一人の少女を救うために戦う、真の探偵だった。
部屋を出ようとした時、匿坂は振り返った。
「一つ聞きたいことがあるんですが」
高菜木が顔を上げる。
「昨日、俺のことを『探偵さん』と呼びましたよね。なぜ知ってたんですか?」
高菜木は困惑した表情を見せた。
「それは…電話で教えられたんです」
「電話で?」
「犯行の指示の時に、『匿坂冬十郎という探偵が来る。そいつはお前の敵だ』と言われました」
匿坂の目が鋭くなった。
「その時、犯人は俺の特徴を教えたか」
「はい。
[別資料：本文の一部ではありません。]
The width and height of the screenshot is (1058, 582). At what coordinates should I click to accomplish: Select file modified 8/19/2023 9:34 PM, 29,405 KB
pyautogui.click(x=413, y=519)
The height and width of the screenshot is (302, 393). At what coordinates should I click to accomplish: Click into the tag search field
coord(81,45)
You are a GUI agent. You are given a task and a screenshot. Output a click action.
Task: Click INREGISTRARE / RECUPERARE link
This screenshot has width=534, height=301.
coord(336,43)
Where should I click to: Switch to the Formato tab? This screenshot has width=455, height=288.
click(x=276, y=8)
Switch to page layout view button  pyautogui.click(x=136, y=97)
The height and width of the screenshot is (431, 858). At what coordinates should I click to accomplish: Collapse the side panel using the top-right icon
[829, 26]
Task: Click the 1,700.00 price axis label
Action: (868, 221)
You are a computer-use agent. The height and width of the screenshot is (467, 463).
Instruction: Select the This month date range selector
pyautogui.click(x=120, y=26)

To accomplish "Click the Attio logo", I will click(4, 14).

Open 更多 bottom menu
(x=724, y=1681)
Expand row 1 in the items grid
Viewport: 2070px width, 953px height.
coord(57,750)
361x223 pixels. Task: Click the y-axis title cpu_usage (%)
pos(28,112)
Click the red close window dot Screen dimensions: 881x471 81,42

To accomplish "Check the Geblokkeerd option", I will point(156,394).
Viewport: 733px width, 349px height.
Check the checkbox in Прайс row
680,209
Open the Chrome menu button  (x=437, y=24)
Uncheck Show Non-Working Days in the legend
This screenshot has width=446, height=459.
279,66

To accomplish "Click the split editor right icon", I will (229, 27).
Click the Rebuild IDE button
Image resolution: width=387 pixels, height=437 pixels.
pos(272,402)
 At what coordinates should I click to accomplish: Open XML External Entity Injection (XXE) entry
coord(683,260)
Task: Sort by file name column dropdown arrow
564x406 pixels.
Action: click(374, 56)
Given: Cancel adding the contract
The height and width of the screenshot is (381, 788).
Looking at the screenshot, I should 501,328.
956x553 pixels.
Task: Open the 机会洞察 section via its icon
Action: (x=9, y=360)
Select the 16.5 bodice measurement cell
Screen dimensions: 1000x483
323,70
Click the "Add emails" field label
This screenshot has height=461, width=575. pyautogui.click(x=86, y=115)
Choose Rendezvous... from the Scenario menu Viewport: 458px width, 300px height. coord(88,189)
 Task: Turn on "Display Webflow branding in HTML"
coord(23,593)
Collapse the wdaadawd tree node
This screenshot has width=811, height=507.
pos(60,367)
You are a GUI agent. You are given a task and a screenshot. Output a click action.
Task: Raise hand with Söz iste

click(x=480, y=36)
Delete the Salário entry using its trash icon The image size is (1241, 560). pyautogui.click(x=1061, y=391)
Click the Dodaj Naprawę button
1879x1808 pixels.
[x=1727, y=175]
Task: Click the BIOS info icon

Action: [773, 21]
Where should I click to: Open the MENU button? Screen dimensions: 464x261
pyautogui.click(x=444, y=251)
『30歳くらいの男で、だらしない格好をしている』と」
綿花が息を呑んだ。
「あの事件は偶然じゃない。俺が上野公園にいるタイミングを狙って起こされた。そうだろう」
匿坂の推理が始まった。
「犯人は最初から俺を現場に呼び寄せるつもりだった。警察からの依頼という形でな」
高菜木の顔が青ざめた。
「指示された場所は…確かに上野公園でした。でも、まさか」
「犯人は俺の存在を知っている。そして何らかの理由で俺を事件に巻き込みたがっている」
匿坂は冷静に分析していく。
「つまり、さくらさんの誘拐も、通り魔事件も、全ては俺をおびき出すための罠だった可能性が高い」
高菜木の手が震えた。
「じゃあ、さくらは…」
「餌として使われているということだ」
匿坂の表情が険しくなった。
「安心してください。それが分かった以上、相手の思惑も読める。必ずさくらさんを救い出す」
しかしその時、匿坂のポケットから小銭がチャリチャリと床に落ちた。
「あ、すみません」
慌てて拾い集める匿坂を見て、高菜木は一瞬困惑した表情を見せた。
本当にこの人で大丈夫なのだろうか、と。
だが綿花は微笑んでいた。彼女は知っている。この頼りない男が、いざという時にどれほど頼もしい存在になるかを。